Réseaux sociaux : la jeunesse afro-américaine se mobilise contre les violences « raciales » (« Les Echos »)
Publié le 13 mai 2015La diffusion sur les réseaux sociaux des images des violences policières à Baltimore est une étape décisive vers une prise de conscience collective de la persistance du racisme anti-Noirs aux États-Unis.
Aux États-Unis, les violences policières contre des hommes noirs, souvent jeunes, ne sont pas plus nombreuses qu’avant. Ce qui a changé, c’est qu’elles ne sont plus cachées. Les arrestations musclées, les coups, les tirs dans le dos sont désormais filmés par des téléphones portables, et les vidéos, complétées par des témoignages, se répandent sur les réseaux sociaux à la vitesse de l’éclair.

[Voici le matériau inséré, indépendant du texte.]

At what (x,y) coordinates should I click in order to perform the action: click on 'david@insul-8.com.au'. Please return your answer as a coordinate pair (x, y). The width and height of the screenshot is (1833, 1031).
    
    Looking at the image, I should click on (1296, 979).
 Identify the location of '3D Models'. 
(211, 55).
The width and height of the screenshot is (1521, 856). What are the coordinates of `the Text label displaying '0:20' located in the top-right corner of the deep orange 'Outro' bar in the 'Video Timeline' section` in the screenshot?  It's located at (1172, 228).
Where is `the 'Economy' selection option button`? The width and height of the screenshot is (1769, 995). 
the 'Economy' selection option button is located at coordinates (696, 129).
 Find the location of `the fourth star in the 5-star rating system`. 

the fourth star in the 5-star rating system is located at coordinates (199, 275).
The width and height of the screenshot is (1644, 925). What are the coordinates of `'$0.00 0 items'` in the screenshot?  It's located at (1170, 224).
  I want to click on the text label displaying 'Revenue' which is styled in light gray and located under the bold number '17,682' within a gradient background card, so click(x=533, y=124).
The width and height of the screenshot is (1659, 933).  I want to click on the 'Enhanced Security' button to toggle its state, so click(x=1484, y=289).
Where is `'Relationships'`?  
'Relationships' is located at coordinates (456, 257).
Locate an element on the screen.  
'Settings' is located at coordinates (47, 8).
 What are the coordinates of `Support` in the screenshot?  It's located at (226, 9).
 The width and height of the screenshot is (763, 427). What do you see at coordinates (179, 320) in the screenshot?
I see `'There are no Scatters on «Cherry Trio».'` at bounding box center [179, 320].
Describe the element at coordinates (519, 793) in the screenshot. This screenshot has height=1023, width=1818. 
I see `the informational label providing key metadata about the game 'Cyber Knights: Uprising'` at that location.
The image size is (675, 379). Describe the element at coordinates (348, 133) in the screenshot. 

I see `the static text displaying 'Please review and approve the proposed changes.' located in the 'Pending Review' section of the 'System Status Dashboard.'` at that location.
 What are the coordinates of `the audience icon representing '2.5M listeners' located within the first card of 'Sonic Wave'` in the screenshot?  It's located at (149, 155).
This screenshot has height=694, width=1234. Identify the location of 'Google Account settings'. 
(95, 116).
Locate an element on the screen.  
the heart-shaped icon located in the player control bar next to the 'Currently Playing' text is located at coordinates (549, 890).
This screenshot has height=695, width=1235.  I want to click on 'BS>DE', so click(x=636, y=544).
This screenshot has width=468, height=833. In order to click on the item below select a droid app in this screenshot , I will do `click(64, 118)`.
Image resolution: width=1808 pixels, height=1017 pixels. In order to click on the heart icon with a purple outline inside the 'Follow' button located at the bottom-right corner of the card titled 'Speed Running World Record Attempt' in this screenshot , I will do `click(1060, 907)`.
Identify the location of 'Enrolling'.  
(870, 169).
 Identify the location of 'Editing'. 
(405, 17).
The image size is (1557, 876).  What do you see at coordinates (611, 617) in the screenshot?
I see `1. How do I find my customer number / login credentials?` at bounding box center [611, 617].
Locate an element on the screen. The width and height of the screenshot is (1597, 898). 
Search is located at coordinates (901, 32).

C’est ce qui fait aussi que, dans le monde entier, les grands médias s’y intéressent enfin. Les images de Michael Brown gisant face contre terre, du sang coulant de sa tête, ou d’Eric Garner en train d’étouffer, suppliant, sous le bras d’un policier, sonnent comme un retour cinglant du refoulé des heures sombres de l’Amérique.
Dénoncer grâce aux réseaux sociaux
Ce retournement de situation, on le doit beaucoup à la jeunesse afro-américaine, souvent étudiante, qui sait manier l’arme redoutable des nouvelles technologies. Pour dénoncer les injustices, pour proposer un autre regard que celui des grandes chaînes de télévision qui, estime-t-elle, ont laissé penser que les émeutes résumaient les réactions de la population noire, elle souhaite montrer la réalité au jour le jour par des reportages en live-tweeting. Elle a ainsi dénoncé l’attitude des policiers qui ont lancé des gaz lacrymogènes et tiré des balles en caoutchouc sur la foule pacifique à Baltimore.
Ces reporters militants construisent un storytelling des manifestations, créent des hashtags mobilisateurs à l’instar de #Ferguson ou #ICantBreathe qui font le tour du monde et dont certains, comme #BlackLivesMatter, se retrouvent en couverture de Time magazine. Très rapidement, leur stratégie a en effet mobilisé, dans tout le pays, des dizaines de milliers d’individus, sur Twitter et Facebook, qui propagent à leur tour les informations, et ainsi de suite.
Des stéréotypes et des discriminations bien ancrées
Eric Garner, Michael Brown, Tamir Rice, Tony Robinson, Walter Scott, Freddie Gray représentent le destin commun de beaucoup d’hommes noirs américains. Le stéréotype « racialisé », hérité de l’esclavage et de la ségrégation, de l’ angry black man, sauvage, bestial et menaçant – comme l’avait dit le policier Darren Wilson qui a abattu Michael Brown –, n’a pas disparu.
La police dite de proximité est équipée comme l’armée : censées se concentrer sur les grosses affaires, des unités spéciales s’occupent aussi d’opérations de routine comme le trafic de drogue ou les petits larcins, et utilisent la méthode forte. Quant à la justice américaine, elle est à deux vitesses : les Blancs ne subissent pas le même traitement que les Noirs en raison de préjugés, de compositions de jurys et d’inégalités de revenus ne permettant pas aux plus démunis de se payer les meilleurs avocats. Dans les quartiers noirs, les adolescents sans diplôme ont une chance sur deux d’aller un jour en prison. La surveillance policière structure leur existence.
L’immobilisme d’Obama
La jeunesse « af-am 2.0 » a bien compris que ce n’est pas d’en haut, des politiques, que viendra le changement. Certes, le département de la Justice a commandé un rapport sur l’affaire de Ferguson, qui a notamment conduit à la démission du chef de la police et de responsables municipaux. Une enquête fédérale est aussi en cours à Ferguson. Mais le Président Obama en a déçu beaucoup.
Ses dernières déclarations n’ont fait que renforcer ce sentiment : quand il ne fait pas dans la langue de bois, il choisit l’humour au dîner des correspondants à Washington, à quelques dizaines de kilomètres à peine des manifestations tendues de Baltimore. Pire : il vient de reconnaître qu’il ne fera rien jusqu’à la fin de son second mandat : le 4 mai, il a annoncé la création d’une organisation, financée sur fonds privés, destinée à offrir plus d’opportunités aux jeunes issus de minorités, et dans laquelle il s’impliquerait… une fois qu’il aura quitté la Maison-Blanche (…).